## 0. Overview – What this Python script does

This script builds a clean panel dataset for your FDI project. It:

* Loads the World Bank income classification file and keeps only Low income, Lower middle income, and Upper middle income countries.

* Reads all indicator files (FDI, GDP, trade, inflation, electricity, education, CPI, LPI).

* Converts wide datasets (years as columns) into long format
(Country, Code, Year, Value).

* Filters all data to 2010–2024.

* Merges everything into one panel file: fdi_master_panel.cleaned.csv.Import the relevant Python packages and use the income classification 


## 1. Import Libraries and Create DataProcessor Class

* This imports required libraries and creates the reusable DataProcessor class, which manages all loading, cleaning, reshaping, and merging tasks.

In [194]:
import pandas as pd
import re
from functools import reduce
import os



In [195]:
class FDIProcessor:
    def __init__(self, year_min, year_max, income_file):
        self.YEAR_MIN = year_min
        self.YEAR_MAX = year_max
        self.INCOME_FILE = income_file
        self.allowed_codes = set()
        self.income_filtered = pd.DataFrame()

## 2. Load Income Classification & Filter LIC/LMIC/UMIC

This function:

* Loads the income classification Excel file

* Standardizes columns to: Country, Code, Income_group

* Filters to only Low, Lower-Middle, and Upper-Middle Income countries

* Stores allowed ISO3 codes for later filtering.

In [197]:
    # 1. LOAD INCOME CLASSIFICATION
    def load_income_classification(self):
        income = pd.read_excel(self.INCOME_FILE)

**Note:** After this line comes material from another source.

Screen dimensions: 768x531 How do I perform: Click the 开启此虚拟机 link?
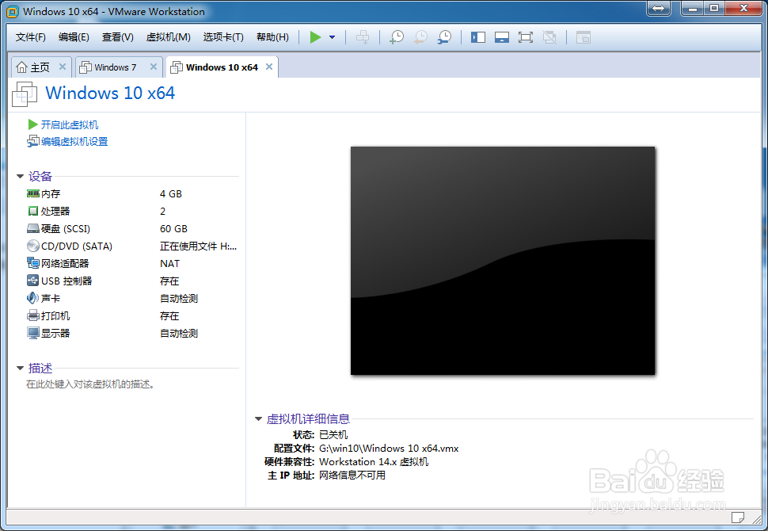(70, 124)
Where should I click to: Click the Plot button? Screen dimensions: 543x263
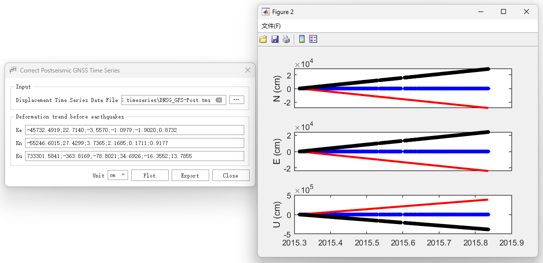[x=150, y=176]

        # Standardize column names
        col_map = {}
        for c in income.columns:
            cl = c.lower()
            if "code" in cl:
                col_map[c] = "Code"
            elif "income" in cl:
                col_map[c] = "Income_group"
            elif any(w in cl for w in ["country", "economy", "name"]):
                col_map[c] = "Country"

        income = income.rename(columns=col_map)

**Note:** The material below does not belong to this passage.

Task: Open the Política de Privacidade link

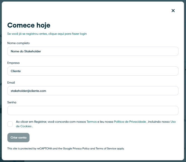Action: pyautogui.click(x=130, y=122)
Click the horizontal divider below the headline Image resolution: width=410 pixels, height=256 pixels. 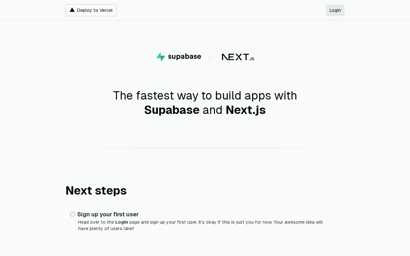[205, 148]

        allowed_groups = ["Low income", "Lower middle income", "Upper middle income"]
        self.income_filtered = income[income["Income_group"].isin(allowed_groups)].copy()
        self.allowed_codes = set(self.income_filtered["Code"].unique())

        print(f"\nAllowed LIC/LMIC/UMIC country codes found: {len(self.allowed_codes)}")


## 3. Helper: Standardize Country & Code Column Names

* Many datasets name country columns differently (e.g., Economy, Country Name, Nation).
* This helper ensures consistent names (Country, Code) everywhere.

In [199]:
    # 2. STANDARDIZE CODE/COUNTRY COLUMNS
    def _standardize_country_code_cols(self, df):
        c_map = {}
        for c in df.columns:
            cl = c.lower()
            if "code" in cl:
                c_map[c] = "Code"
            elif any(w in cl for w in ["country", "economy", "name"]):
                c_map[c] = "Country"

        return df.rename(columns=c_map)


## 4. Convert Wide Datasets to Long Format

* This converts files like GDP, Trade, Education, etc. 
from:
2010 | 2011 | 2012 | ...
to:
Country | Code | Year | Value

* This is essential for merging and analysis.

In [201]:
    # 3. GENERIC WIDE → LONG LOADER
    def wide_to_long_file(self, path, value_name, encoding=None):
        df = pd.read_csv(path, encoding=encoding)

        df = self._standardize_country_code_cols(df)
        df = df[df["Code"].isin(self.allowed_codes)].copy()

        id_vars = ["Country", "Code"]

        # Extract year columns using regex
        year_cols_map = {
            col: re.search(r'\d{4}', str(col)).group(0)
            for col in df.columns
            if col not in id_vars and re.search(r'\d{4}', str(col))
        }

        df = df[id_vars + list(year_cols_map.keys())]
        df = df.rename(columns=year_cols_map)
        year_cols = list(year_cols_map.values())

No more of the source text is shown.